小泉純一郎元首相が11月12日に日本記者クラブで行った会見で、「安倍晋三首相が今、原発ゼロを決断するのに、こんな恵まれた環境はない」「即ゼロではないか」と明言したことである。
最初に感じたのは「直感力の天才」
小泉さんは今年8月にフィンランドで使用済み核燃料の処分施設「オンカロ」を視察し、地下420メートルに使用済み核燃料を保管する計画を知った。使用済み核燃料を無害化するには10万年かかると聞き、「原発はダメだ」と言い出した。
最初に「脱原発」発言を聞いたときは、「直感力の天才である小泉さんらしい」と思ったものである。
以前にも書いたが「直感力」といえば、小泉さんは自民党総裁選に3回立候補して2回落選したものの、3度目に「自民党をぶっ壊す」と言って当選したことを思い出す。「自民党をぶっ壊す」という言い回しは小泉さんならではのものだ。
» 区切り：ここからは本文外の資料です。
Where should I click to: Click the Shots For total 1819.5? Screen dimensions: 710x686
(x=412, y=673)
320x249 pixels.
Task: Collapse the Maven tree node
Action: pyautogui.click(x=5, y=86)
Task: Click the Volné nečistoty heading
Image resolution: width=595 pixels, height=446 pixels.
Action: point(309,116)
2005年の郵政民営化問題のときも同様だった。全野党が反対し、自民党内にも反対の声が強く、「参議院で否決されたらおしまい。継続審議にすべきだ」と森喜朗元首相らが言っていたにもかかわらず、審議を進め、結果は参議院で否決。何と衆議院を解散し、誰もが自民党は惨敗すると見ていたのに、「命をかける」と威勢よく言い放って見事に大勝した。
「脱原発」から「即ゼロ」へ
こうした出来事から、私は「小泉さんは直感力の天才」と思い、その直感力で「原発はダメ」と言い出したのだろうと思っていた。「脱原発」と言っても、今後20〜30年は原発との共存を小泉さんも考えているのではないかと受け止めていた。
だが、様子が変わってきた。しつこいくらいに繰り返して「脱原発」と言う。そして、今回の日本記者クラブの会見では、さらに踏み込んで、「即ゼロ」を言い出したからだ。それを聞き、私は「これは挑発だ」と思ったのである。
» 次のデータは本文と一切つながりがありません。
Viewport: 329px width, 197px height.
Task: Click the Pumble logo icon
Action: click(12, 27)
小泉さんは代替エネルギーをどう考えているのか。「代替案を言わないのは無責任だ」という批判に対して、会見の冒頭でこう反論した。
「政治で一番大事なのは方針を示すこと。原発ゼロという方針を出せば、専門家や官僚が必ずいい案を作ってくれる」
こんなことは他の政治家なら絶対に言わない。責任ある政治家が「即原発ゼロ」を言うとしたら、あらかじめ専門家を集めて委員会などで検討し、ある程度の見通しを立ててから慎重に発言するだろう。
ところが、そんなものは専門家や官僚に任せておけばいい、政治家は方針を示して決断することだ、と言う。まさに小泉流である。
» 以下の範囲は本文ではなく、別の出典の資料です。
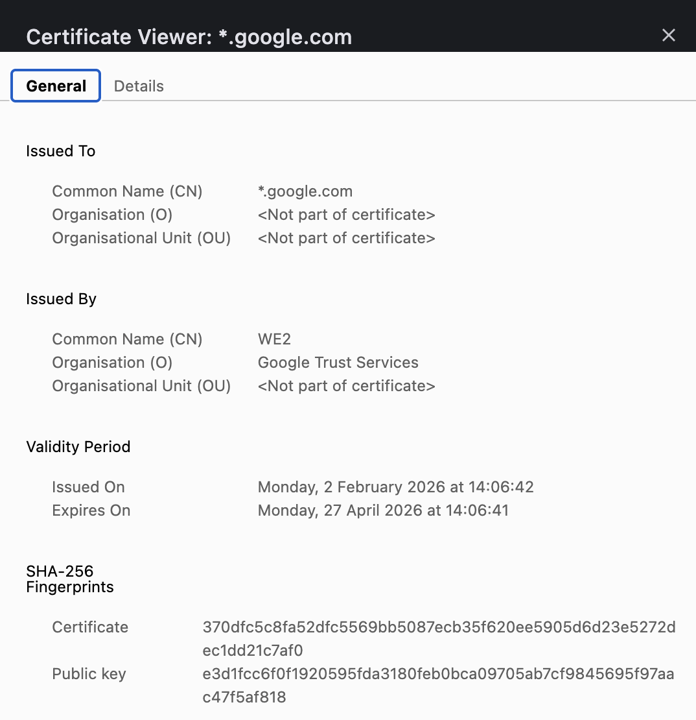Click the Issued To section heading
Viewport: 696px width, 720px height.
click(60, 150)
最終処分場のメドを付けられると思う方が「楽天的で無責任」
フィンランドで稼働中の原発は4基しかない。それに比べ、日本には福島第一原発事故前は54基あった。その分のおびただしい量の使用済み核燃料がある。それを最終処分する場所を探さなければいけないのは「原発ゼロ」を目指すにしても同じことだ。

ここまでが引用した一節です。